**Written request**
Rewrite the listing below, swapping "toolbar" for "browser toolbar" and keeping everything else the same. Leave the pictures out of your answer.

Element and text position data
○ ○ ○
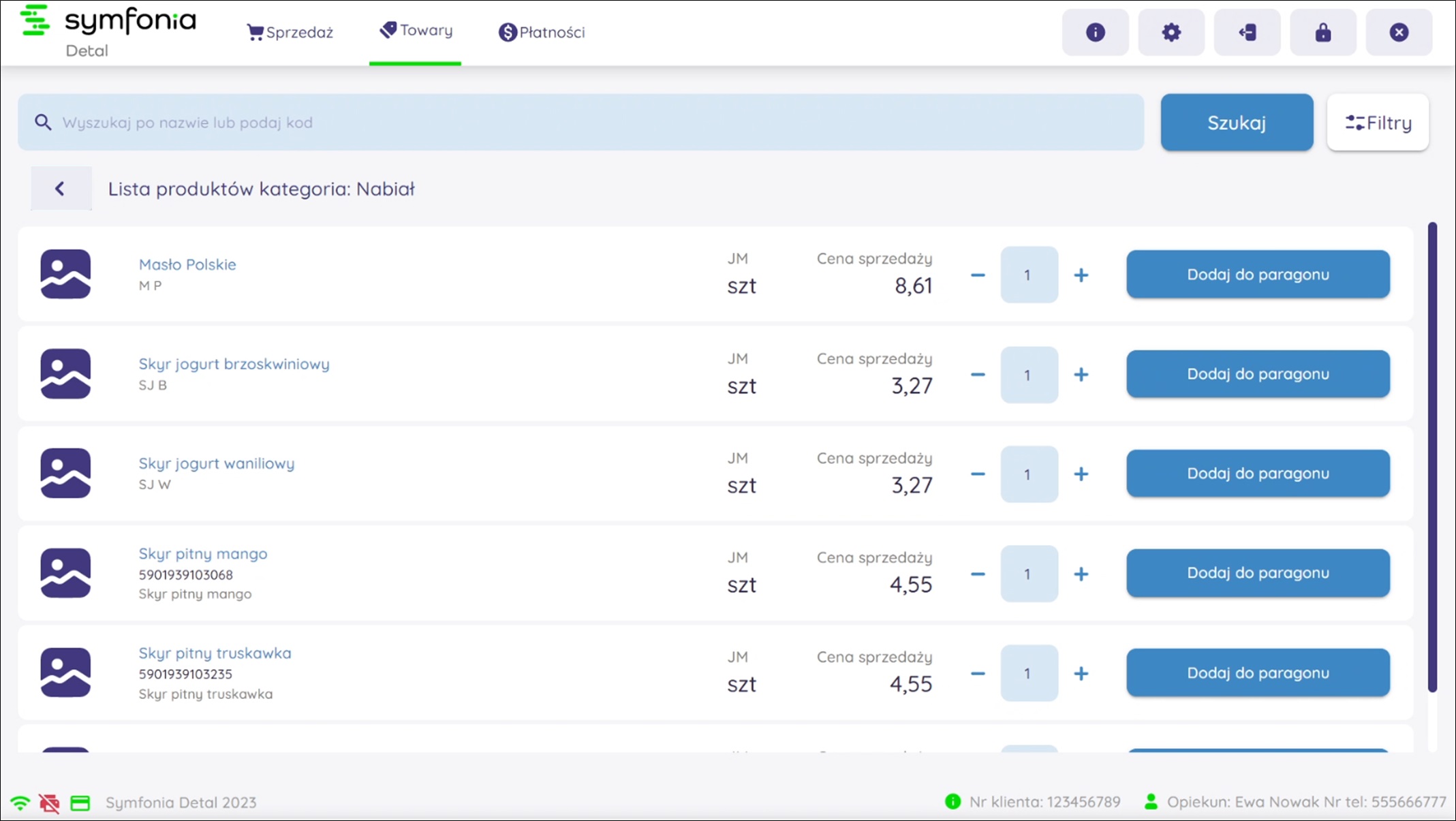Switch to the Sprzedaż tab
1456x821 pixels.
(x=290, y=32)
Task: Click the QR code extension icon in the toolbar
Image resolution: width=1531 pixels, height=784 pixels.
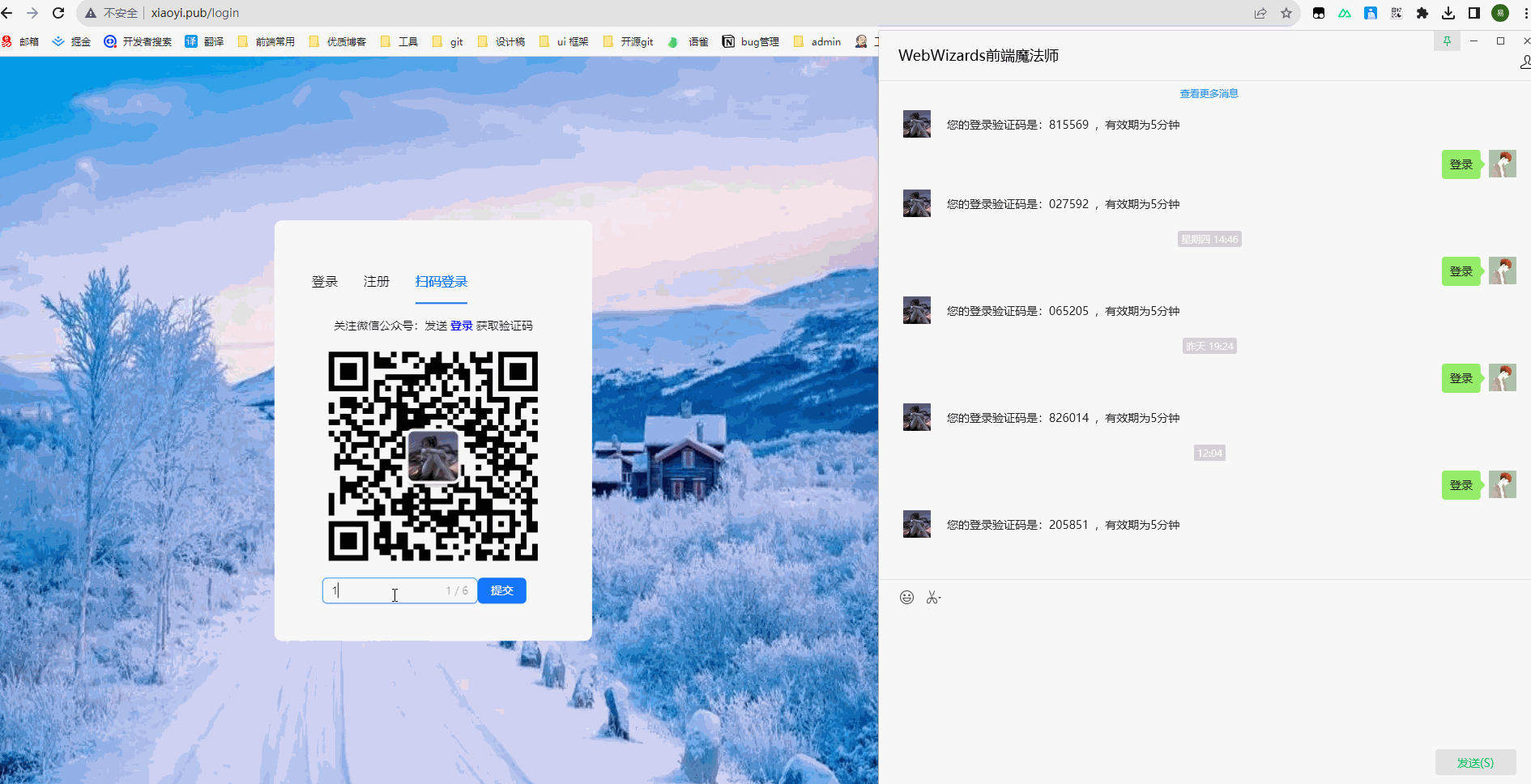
○ ○ ○
**Answer to this task**
Switch to the Sprzedaż tab
1456x821 pixels.
(x=290, y=32)
Task: Click the QR code extension icon in the browser toolbar
Image resolution: width=1531 pixels, height=784 pixels.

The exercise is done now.